This is the mail archive of the gcc@gcc.gnu.org mailing list for the GCC project.


Index Nav: [Date Index] [Subject Index] [Author Index] [Thread Index]
Message Nav: [Date Prev] [Date Next] [Thread Prev] [Thread Next]

-Wshadow vs 'struct stat stat' et al


Under (for example) gcc/g++ 2.95.2, the common idiom
   
   % cat shadow.cc
   struct  status
           {
           int x, y, z;
           };
   
   // prototype
   void foo();
   
   void foo(struct status &status)
   {
   }

triggers a warning from -Wshadow:

   % /usr/local/share2/bin/g++ -Wshadow -c shadow.cc
   shadow.cc: In function `void foo(status &)':
   shadow.cc:10: warning: declaration of `status' shadows global declaration

This isn't what I expected from the description in gcc.info-2,

   `-Wshadow'
        Warn whenever a local variable shadows another local variable.

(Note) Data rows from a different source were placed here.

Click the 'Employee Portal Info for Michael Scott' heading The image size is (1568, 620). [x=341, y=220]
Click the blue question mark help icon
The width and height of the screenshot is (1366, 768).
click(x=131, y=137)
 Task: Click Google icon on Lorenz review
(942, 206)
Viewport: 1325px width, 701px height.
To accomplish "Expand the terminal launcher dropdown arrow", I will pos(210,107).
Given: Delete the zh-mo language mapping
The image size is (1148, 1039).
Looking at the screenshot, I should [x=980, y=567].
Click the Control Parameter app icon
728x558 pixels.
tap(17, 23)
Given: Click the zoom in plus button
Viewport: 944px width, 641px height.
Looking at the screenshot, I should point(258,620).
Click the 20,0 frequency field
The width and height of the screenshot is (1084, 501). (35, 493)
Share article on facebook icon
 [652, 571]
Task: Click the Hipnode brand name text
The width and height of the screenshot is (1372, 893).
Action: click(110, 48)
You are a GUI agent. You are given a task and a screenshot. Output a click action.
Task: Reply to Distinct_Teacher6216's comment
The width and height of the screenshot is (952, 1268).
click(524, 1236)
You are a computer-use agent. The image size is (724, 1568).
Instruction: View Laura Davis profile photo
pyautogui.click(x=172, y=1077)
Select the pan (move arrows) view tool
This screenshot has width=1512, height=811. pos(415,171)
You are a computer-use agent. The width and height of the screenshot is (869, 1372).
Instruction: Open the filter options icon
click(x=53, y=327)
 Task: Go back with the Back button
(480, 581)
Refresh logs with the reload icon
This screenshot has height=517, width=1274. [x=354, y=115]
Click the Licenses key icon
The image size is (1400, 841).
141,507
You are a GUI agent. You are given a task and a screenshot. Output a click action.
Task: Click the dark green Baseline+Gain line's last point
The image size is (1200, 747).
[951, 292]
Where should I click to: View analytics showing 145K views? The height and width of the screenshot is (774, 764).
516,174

It seems to me that we really have two distinct semantic situations here:
#1: variable name matches (earlier-declared) variable name
    = this is what the -Wshadow description says it's looking-out-for
#2: "variable name matches (earlier-declared) struct/class/enum name
    = what the above example program is doing.

It seems to me that
(a) #2 is much less likely to happen by accident than #1, so if #2 occurs,
    it's much more likely to be intentional,
(b) #2 is not really covered by the (#1) -Wshadow description, and
(c) #2 is an at-least-mildly-common C/C++ idiom, as witness the common
    Unix incantation (even in system header files) 'struct stat stat'

I think it might be worthwhile to split off #2 into a (new) separate
warning option from (maybe call the #2 option -Wname-shadows-type or
suchlike?), so it could be enabled/disabled independently of -Wshadow.

Comments?

-- 
-- Jonathan Thornburg <jthorn@galileo.thp.univie.ac.at>
   http://www.thp.univie.ac.at/~jthorn/home.html
   Universitaet Wien (Vienna, Austria) / Institut fuer Theoretische Physik
   "[[after learning NT]] I looked back at UNIX with the feeling I'd
    been demoted from a backhoe to a leaf-blower." -- Thomas Scoville

Index Nav: [Date Index] [Subject Index] [Author Index] [Thread Index]
Message Nav: [Date Prev] [Date Next] [Thread Prev] [Thread Next]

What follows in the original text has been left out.